Absolutely nothing like today, obviously.
There are two very good twists in this story. The first is that as the listener, you’re never quite sure up until the end that the Fearmonger truly exists. Is it all in the mind? Is there nothing to fear but fear itself? It’s the sort of twist that thoroughly suits the Seventh Doctor, and that was (in chronological terms on this site)/will be (in pure release number terms) explored with less success in something like RED. It makes the listener wonder whether Jac Pearce’s horrendous bigot needs an alien influence to be evil. (Trump. Farage. Cameron. Gove. We do it to ourselves, we really do.)

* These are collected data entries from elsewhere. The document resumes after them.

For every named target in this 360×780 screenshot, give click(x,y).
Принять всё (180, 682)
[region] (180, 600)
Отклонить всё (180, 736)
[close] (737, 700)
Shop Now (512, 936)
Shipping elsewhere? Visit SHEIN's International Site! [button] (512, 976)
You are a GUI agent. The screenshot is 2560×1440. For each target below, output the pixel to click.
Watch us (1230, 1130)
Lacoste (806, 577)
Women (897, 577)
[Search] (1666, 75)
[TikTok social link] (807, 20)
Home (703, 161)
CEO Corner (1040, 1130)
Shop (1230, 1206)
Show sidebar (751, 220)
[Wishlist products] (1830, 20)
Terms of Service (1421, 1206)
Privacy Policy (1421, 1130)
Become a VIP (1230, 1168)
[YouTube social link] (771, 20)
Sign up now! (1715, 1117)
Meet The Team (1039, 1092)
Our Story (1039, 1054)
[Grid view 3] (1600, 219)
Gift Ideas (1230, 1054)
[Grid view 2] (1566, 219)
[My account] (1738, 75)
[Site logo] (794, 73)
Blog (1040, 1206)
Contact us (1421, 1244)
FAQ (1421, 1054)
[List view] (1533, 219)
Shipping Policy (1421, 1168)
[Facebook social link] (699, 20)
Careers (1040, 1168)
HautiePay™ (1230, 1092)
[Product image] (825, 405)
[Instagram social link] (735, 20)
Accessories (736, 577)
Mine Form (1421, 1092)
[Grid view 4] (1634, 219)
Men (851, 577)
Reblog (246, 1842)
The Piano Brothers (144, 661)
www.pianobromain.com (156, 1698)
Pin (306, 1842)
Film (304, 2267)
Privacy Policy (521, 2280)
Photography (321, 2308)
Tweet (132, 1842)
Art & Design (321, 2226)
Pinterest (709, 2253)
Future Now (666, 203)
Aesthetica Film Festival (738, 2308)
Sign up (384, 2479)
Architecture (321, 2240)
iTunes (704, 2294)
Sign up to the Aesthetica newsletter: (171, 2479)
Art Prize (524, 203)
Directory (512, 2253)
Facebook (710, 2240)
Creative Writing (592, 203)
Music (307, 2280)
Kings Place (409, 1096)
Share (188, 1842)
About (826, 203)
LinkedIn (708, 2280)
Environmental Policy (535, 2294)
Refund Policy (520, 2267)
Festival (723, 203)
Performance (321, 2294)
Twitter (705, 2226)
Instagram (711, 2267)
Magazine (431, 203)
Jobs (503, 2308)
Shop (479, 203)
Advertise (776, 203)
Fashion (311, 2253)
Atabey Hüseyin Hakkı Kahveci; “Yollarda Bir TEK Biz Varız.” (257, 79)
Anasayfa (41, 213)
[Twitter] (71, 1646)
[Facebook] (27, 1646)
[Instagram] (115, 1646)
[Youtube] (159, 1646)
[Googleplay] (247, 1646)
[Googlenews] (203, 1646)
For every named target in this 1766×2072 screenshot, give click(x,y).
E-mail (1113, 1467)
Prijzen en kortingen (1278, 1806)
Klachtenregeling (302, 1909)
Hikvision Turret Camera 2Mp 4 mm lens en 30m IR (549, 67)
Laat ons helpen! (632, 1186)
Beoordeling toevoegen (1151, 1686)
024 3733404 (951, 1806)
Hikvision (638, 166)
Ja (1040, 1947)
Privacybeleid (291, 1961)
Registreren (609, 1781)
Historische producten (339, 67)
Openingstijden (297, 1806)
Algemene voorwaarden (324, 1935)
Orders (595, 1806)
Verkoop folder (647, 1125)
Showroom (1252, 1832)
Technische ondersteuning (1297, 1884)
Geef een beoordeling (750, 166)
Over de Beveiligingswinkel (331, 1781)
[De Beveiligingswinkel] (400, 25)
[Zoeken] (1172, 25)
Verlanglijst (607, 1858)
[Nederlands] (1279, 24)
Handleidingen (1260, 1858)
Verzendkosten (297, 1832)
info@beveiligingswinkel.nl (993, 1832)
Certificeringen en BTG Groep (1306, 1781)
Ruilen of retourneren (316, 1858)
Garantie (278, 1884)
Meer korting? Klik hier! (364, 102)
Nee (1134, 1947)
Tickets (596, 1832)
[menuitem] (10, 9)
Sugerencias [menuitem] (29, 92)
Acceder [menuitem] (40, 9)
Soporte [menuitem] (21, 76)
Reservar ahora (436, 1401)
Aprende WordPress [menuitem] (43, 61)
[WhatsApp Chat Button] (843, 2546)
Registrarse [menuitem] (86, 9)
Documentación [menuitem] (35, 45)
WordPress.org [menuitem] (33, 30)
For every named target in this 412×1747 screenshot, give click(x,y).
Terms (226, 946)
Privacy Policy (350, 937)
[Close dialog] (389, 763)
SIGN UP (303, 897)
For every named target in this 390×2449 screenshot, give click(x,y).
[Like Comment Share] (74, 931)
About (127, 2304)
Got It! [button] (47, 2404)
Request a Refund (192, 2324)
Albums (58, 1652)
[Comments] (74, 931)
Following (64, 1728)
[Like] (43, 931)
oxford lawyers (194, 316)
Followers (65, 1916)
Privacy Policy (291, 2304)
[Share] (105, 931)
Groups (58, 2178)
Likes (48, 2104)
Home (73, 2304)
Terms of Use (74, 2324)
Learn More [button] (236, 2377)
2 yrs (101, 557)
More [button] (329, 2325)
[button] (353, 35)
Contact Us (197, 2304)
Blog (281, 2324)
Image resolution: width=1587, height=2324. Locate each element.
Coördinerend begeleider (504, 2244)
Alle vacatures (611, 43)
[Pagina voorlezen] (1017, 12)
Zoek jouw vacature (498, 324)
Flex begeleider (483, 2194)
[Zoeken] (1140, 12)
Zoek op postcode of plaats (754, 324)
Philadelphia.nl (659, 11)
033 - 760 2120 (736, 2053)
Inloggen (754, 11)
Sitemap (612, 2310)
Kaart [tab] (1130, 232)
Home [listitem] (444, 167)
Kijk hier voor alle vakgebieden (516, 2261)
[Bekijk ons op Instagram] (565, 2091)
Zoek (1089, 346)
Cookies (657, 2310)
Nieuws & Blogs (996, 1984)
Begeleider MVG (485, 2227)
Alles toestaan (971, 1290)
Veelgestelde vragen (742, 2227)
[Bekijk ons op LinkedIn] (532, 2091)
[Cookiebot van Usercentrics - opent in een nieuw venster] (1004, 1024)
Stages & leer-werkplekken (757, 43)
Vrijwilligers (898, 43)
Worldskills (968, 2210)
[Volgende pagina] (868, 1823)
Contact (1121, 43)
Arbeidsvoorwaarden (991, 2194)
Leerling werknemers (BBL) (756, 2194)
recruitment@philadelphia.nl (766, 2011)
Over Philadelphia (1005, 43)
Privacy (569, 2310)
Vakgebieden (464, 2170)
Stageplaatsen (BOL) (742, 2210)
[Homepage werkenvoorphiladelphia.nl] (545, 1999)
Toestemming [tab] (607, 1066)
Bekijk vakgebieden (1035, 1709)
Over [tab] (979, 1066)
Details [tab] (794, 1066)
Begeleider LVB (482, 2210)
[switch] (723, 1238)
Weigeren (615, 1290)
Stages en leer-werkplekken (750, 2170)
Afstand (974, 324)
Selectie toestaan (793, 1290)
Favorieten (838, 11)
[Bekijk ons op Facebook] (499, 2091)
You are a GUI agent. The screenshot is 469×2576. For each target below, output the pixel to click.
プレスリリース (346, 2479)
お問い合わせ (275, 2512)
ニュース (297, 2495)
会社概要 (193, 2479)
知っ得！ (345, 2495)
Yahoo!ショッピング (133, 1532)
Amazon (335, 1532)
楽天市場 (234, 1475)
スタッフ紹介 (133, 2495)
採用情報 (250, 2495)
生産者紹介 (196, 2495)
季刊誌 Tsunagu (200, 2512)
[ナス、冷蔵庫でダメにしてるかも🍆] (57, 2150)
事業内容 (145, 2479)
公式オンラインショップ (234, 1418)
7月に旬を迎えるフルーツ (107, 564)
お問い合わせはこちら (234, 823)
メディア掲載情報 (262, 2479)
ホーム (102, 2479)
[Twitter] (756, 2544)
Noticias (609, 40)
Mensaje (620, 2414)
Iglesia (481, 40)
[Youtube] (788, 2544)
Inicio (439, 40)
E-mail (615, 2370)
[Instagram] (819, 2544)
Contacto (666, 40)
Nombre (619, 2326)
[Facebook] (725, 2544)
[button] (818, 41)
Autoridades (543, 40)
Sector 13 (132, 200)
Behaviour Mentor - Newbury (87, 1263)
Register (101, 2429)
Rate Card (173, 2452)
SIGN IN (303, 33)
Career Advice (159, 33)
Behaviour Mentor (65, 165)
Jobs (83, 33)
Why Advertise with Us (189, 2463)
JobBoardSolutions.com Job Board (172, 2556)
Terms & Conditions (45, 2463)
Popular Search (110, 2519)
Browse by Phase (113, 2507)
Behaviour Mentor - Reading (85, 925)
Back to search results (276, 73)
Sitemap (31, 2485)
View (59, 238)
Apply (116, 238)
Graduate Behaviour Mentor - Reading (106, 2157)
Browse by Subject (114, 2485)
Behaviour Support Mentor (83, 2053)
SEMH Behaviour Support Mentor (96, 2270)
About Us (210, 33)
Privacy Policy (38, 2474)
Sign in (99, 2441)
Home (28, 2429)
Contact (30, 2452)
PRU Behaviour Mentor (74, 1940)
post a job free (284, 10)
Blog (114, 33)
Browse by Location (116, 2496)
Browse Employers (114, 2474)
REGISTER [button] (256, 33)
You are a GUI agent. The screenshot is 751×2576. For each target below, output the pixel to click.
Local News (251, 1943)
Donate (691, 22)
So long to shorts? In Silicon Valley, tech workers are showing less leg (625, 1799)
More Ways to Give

The second twist, once we’re certain that the Fearmonger is real, is that the darned thing isn’t hiding quite where you think it is. A lesser twist, but still effective.
Atmosphere-wise, Blum takes a lot from the New Adventures direction and the apparent post-Survival signposting. The Doctor is playing a game by his own rules for a lot of the time, rarely explaining himslef in full. This can be a little frustrating. The decision to have Ace wounded is brave and startling, definitely something that the TV show would not have done. You can imagine the deserted streets and warehouses of London though, and the mob scene is truly scary. Hugh Walters plays a creepy civil servant with a sort of prescient nod to Sit Toby Kinsella (let’s face it, all civil servants are creepy manipulators, aren’t they?).
While it might be slightly dated now, technologically speaking, The Fearmonger is still relevant to modern Britain – and in itself, that’s something to be scared of.